Les accords s’inscrivent dans le cadre de la visite en Egypte du prince héritier saoudien, Mohammed Ben Salmane, et couvrent divers secteurs notamment le climat, l’énergie, le commerce et les infrastructures.

selon l’Agence ecofin, un accord de 1,5 milliard USD a ainsi été signé entre la société saoudienne ACWA Power et l’Egyptian Electricity Holding Company pour la construction d’une centrale éolienne, alors qu’une « cité pharmaceutique » devrait être construite par la société égyptienne Pharco Pharmaceuticals en Arabie saoudite pour un montant de 150 millions USD.

« Alors que l’Egypte fait face aux conséquences de la guerre en Ukraine, les nouveaux investissements devraient contribuer à redonner un nouvel élan à l’économie du pays des pharaons qui a longtemps vécu au rythme des réformes pilotées par le FMI. Ils viennent également confirmer la bonne relation entre les deux pays, l’Arabie saoudite ayant déjà accordé plusieurs milliards de dollars de financement à son partenaire nord-africain », rapporte l’Agence ecofin.

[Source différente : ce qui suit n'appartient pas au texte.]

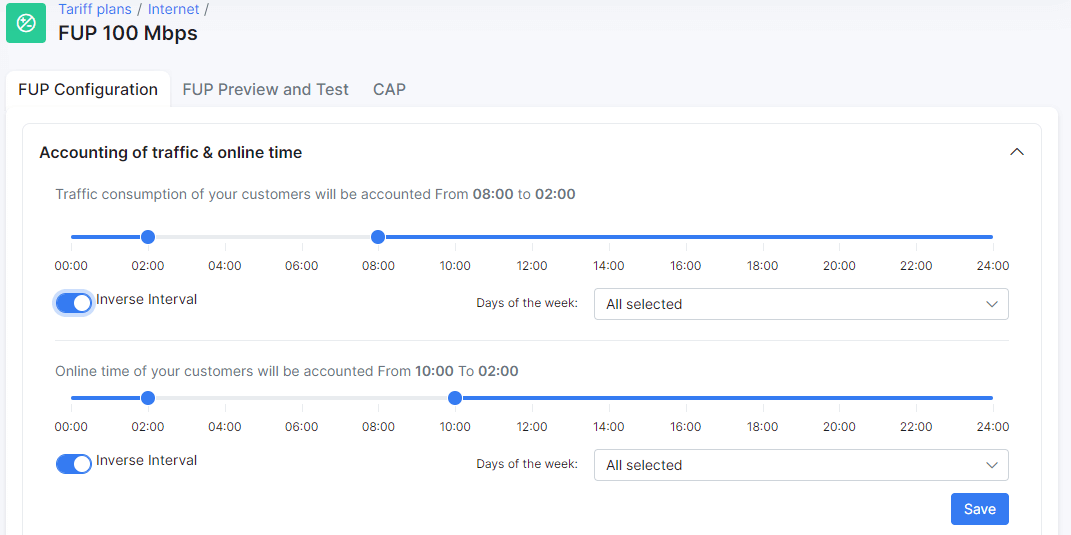The width and height of the screenshot is (1071, 535).
Task: Click traffic slider handle at 08:00
Action: click(378, 237)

Notons qu’à quelques jours de la tournée du président américain, Joe Biden, au Moyen-Orient, de nombreux observateurs estiment que Mohamed Ben Salmane cherche à accorder ses violons avec les autres dirigeants arabes, notamment le dirigeant égyptien, Abdel Fattah al-Sissi, sur les questions qui seront mises sur la table avec l’actuel locataire de la Maison blanche.

Pour rappel, les conséquences de la crise ukrainienne qui perturbe les approvisionnements mondiaux en pétrole devraient entre autres être abordées.